Each person has his or her own thought patterns. They are the result of experiences we’ve been exposed to and have had in the past. In our daily lives, we use them to label events and they swing between two poles: fear and desire.

We want more of some things and if we don’t receive them, we are unhappy. And if we receive what we wanted, we then fear losing it.

For example, imagine you’re seeking your soul mate. You may say to yourself, “I’m so unhappy, I haven’t found my soul mate yet.”

And then once you do find him or her you may say, “I’m so happy I’ve found my soul mate. But I’m afraid of this ending.”

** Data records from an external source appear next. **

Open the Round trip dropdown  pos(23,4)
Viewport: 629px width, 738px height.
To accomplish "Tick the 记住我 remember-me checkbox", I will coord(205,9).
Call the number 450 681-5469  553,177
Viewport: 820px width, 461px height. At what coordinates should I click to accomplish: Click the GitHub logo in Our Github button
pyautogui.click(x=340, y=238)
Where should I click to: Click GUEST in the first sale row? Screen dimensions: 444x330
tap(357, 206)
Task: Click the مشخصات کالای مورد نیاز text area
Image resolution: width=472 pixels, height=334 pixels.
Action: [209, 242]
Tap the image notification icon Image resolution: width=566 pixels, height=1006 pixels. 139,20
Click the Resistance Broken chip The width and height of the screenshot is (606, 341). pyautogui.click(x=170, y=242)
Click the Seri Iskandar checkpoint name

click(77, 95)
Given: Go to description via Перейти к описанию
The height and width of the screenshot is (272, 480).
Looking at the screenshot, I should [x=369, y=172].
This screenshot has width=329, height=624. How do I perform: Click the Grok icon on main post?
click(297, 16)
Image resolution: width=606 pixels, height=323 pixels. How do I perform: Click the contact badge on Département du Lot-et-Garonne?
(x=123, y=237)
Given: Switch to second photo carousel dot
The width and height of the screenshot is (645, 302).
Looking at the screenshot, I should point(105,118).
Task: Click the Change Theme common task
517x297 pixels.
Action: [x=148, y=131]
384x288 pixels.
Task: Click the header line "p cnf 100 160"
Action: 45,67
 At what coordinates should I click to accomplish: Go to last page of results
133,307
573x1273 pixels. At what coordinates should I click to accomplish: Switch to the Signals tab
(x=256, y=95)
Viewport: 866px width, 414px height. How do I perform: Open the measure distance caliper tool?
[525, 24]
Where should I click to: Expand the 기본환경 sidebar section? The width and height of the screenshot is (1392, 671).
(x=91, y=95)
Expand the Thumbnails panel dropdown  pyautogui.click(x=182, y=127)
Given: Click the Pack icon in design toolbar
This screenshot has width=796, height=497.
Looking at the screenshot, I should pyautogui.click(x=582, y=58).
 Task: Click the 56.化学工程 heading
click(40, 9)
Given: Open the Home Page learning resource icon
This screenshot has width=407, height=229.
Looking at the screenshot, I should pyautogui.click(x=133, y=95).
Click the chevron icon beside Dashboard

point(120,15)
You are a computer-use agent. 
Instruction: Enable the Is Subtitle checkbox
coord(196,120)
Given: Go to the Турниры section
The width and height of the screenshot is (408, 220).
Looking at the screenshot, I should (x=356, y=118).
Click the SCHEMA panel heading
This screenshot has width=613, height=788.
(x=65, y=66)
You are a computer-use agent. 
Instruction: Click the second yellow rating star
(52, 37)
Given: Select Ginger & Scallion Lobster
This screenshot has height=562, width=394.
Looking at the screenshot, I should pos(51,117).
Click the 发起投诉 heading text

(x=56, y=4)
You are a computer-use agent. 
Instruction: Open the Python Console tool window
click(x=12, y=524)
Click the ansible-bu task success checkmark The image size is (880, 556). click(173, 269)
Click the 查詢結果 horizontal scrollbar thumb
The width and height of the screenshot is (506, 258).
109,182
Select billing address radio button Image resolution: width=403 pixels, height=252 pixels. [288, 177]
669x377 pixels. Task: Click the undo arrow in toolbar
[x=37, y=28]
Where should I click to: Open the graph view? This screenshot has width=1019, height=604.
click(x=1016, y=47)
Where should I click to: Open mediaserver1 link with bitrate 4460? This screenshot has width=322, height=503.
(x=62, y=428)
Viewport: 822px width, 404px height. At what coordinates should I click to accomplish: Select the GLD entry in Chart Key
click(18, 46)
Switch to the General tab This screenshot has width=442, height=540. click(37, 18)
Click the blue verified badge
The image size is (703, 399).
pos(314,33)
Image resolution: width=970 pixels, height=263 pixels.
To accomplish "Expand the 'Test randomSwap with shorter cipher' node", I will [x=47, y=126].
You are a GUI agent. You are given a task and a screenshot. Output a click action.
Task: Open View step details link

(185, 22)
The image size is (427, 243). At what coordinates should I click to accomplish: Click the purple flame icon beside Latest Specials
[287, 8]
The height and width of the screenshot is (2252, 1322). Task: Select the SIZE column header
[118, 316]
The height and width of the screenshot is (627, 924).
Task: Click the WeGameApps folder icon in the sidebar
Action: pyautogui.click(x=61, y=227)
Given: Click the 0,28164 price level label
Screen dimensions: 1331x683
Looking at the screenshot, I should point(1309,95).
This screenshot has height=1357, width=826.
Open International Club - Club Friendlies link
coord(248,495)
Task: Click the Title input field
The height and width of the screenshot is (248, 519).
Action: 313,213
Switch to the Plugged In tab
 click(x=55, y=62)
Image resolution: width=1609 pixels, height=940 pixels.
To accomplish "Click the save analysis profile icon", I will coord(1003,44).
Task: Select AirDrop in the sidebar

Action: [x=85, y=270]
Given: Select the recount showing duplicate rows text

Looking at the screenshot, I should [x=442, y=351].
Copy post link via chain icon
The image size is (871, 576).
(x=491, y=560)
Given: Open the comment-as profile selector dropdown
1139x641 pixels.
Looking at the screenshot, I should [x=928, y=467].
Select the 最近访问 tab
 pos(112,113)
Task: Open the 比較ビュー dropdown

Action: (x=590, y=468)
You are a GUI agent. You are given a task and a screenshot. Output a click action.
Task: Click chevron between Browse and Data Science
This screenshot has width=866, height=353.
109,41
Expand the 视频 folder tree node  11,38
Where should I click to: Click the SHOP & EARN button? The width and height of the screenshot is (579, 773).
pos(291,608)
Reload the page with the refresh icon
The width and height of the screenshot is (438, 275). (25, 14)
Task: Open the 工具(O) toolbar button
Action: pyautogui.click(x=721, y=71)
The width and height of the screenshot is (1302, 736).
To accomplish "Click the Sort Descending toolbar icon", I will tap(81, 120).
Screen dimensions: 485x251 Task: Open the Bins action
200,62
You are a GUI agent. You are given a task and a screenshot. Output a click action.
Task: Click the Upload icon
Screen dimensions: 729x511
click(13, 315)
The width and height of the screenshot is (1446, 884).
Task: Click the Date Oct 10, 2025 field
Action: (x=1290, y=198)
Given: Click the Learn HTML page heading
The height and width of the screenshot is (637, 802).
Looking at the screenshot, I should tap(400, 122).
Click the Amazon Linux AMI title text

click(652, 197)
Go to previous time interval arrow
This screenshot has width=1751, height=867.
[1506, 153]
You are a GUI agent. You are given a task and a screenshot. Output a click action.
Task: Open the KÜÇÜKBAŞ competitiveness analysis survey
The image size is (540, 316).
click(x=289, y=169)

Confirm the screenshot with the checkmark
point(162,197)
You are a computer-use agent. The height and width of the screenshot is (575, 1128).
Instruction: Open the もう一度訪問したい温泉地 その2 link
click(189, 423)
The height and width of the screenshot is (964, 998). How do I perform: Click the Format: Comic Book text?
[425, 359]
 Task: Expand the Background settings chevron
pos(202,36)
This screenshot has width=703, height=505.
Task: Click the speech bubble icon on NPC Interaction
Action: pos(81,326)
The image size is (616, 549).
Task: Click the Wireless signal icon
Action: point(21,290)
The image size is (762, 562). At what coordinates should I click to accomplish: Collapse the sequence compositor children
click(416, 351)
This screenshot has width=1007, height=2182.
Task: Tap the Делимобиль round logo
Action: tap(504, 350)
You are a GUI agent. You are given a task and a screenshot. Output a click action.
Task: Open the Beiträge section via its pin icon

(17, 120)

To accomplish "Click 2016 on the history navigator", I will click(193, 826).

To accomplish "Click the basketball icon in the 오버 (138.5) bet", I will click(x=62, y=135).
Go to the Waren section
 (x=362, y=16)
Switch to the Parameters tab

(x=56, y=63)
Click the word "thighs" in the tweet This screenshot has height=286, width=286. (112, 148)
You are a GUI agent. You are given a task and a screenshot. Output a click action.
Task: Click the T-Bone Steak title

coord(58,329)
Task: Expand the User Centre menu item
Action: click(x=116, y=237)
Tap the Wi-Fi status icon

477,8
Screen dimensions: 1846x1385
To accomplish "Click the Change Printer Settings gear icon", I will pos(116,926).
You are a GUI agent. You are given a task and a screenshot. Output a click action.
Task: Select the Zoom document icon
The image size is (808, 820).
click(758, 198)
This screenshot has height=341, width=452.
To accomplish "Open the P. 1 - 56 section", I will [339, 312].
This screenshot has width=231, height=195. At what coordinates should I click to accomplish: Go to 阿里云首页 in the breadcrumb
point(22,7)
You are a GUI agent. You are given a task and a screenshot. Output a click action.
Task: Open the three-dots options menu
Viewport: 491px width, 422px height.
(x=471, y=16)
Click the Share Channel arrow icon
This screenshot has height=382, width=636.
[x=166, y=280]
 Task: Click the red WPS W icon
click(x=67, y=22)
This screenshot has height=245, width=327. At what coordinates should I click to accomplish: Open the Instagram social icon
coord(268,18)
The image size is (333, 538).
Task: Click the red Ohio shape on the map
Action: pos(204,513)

While thoughts serve an important purpose, for instance, they may keep us from danger or cause us to take action on something important, for the most part, they aren’t necessary. In fact, they actually add stress to our lives. Most of all, they keep us from living in the present moment, which is another way to describe having peace of mind.

But rather than push them away, the key is to learn how to handle our thoughts when they come up. After all, they’ll most likely keep coming up until the day we die.

In order to master our thoughts rather then being slaves to them, we must first identify the patterns and thought processes we’ve developed. Most of us typically do the following:  

Tell the never-ending story: Let’s say you’re worried about your finances. You may think, “I have no idea what will happen next year!” This droplet of a thought then grows into a trickle or flash flood comprising an endless stream of worry. This fear may continue for the next five minutes, keep you up all night, or stay with you for the rest of your life.

Wish It Away: Some of us take the shame-based approach of criticizing ourselves when an uncomfortable thought arises. When we observe a thought we don’t like, we may tell ourselves, “I’m so stupid, why do I continue to obsess about this?” “What’s wrong with me?” or “I should be over this by now and living a peaceful life.” Unfortunately, wishing it away doesn’t work. In fact, shame, suppression, and other efforts to block out thoughts, only make them stronger.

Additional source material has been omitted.